One thing I found was that it was very easy to plot too fast. I went through several different ball point pens before I found one that would let the ink flow fast enough to keep up with the mechanism without any skips. I didn't want to use felt tip pens because they inevitable squash flat and the line keeps getting thicker and thicker unless you keep the downward pressure very light. They also tend to blob if the pen stops moving even briefly (if you're plotting on paper).
The mechanism you linked has all the motors on the moving parts of the structure. That means you have to run cables to motors that are moving, and you're moving around a lot of extra weight, and that will limit plotting speed and acceleration. Have you looked at corexy mechanisms? The motors that position the pen are fixed, so moving mass is lower which translates to faster plotting speeds, and simpler construction because you don't have to connect cables to moving motors. You'll still have to run a cable to the carriage to lift the pen, but that should be pretty easy. I built a corexy sand table that's about 750 x 1650 mm plotting area using a corexy mechanism and I run it at 500 mm/sec. I have to limit the speed and acceleration because the magnetic coupling between the ball that draws in the sand and the magnet being moved is not very strong. In a plotter there would be no such limitations and you could make it fly. The sand table mechanism uses a 45 mm square t-slot frame and uses printed parts to hold bearings, motors, and pulleys. It uses the slots in the frame as the Y axis guides. It's extremely easy to build. Here's one of the early versions of the mechanism. There have been a few refinements since that video was made, but it's largely the same.
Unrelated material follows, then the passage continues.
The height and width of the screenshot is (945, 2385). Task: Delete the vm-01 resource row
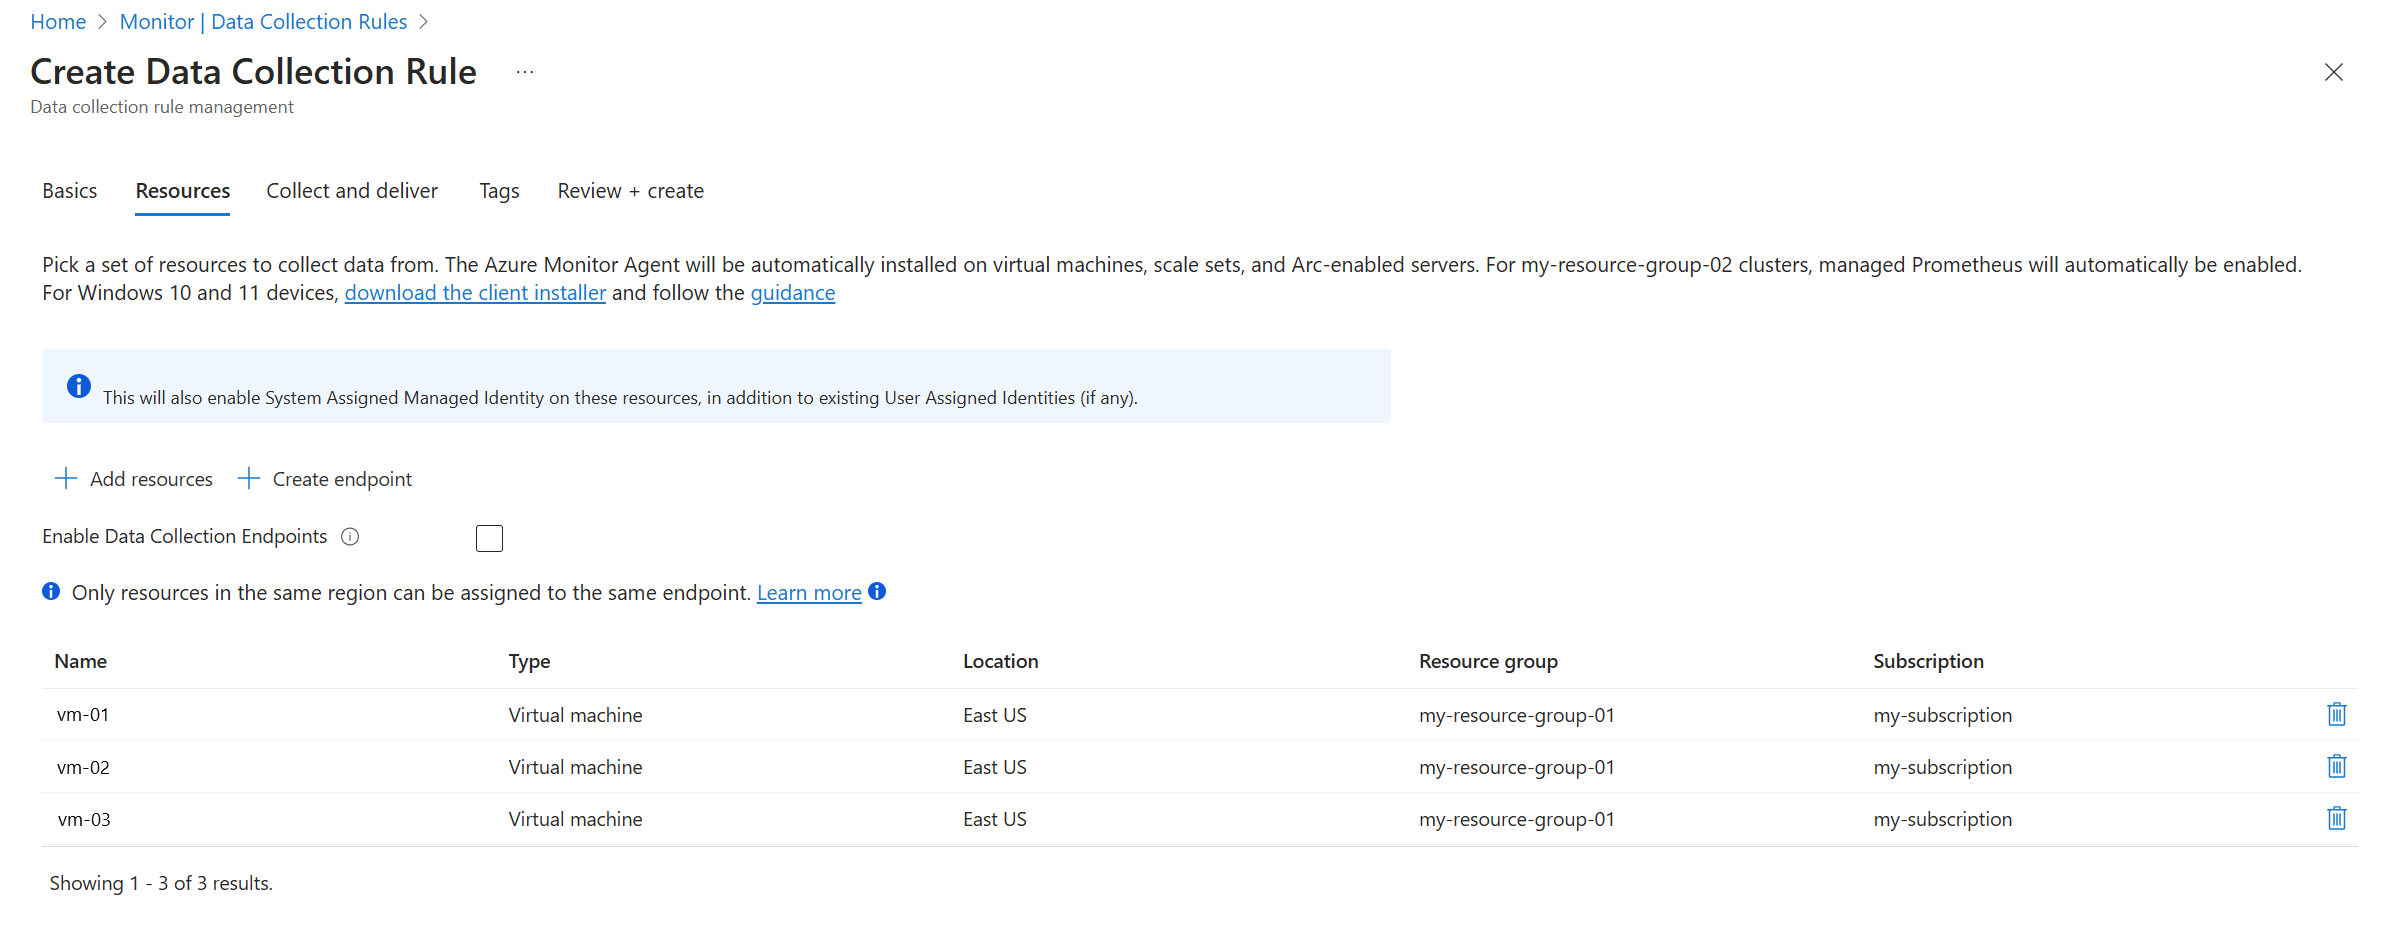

This is the final design of the magnet carriage- it uses a printed piece (blue) to hold the magnet and a spring. The printed part could easily be replaced with a pen holder.
magnet carriage design
The X axis of the mechanism uses a square aluminum tube as a guide and has a larger square tube that fits over it for the magnet carriage. I used UHMW bearings inside the carriage tube to ensure low friction on the X axis guide tube. The Y axis also uses UHMW bearings that fit into the t-slots in the mechanism's frame. The original design used some NEMA-23 steppers that I had on-hand, but I have since converted to NEMA-17 motors. I used 2 A motors, but operate them at only 600 mA, so you could actually use much smaller motors if you were so inclined.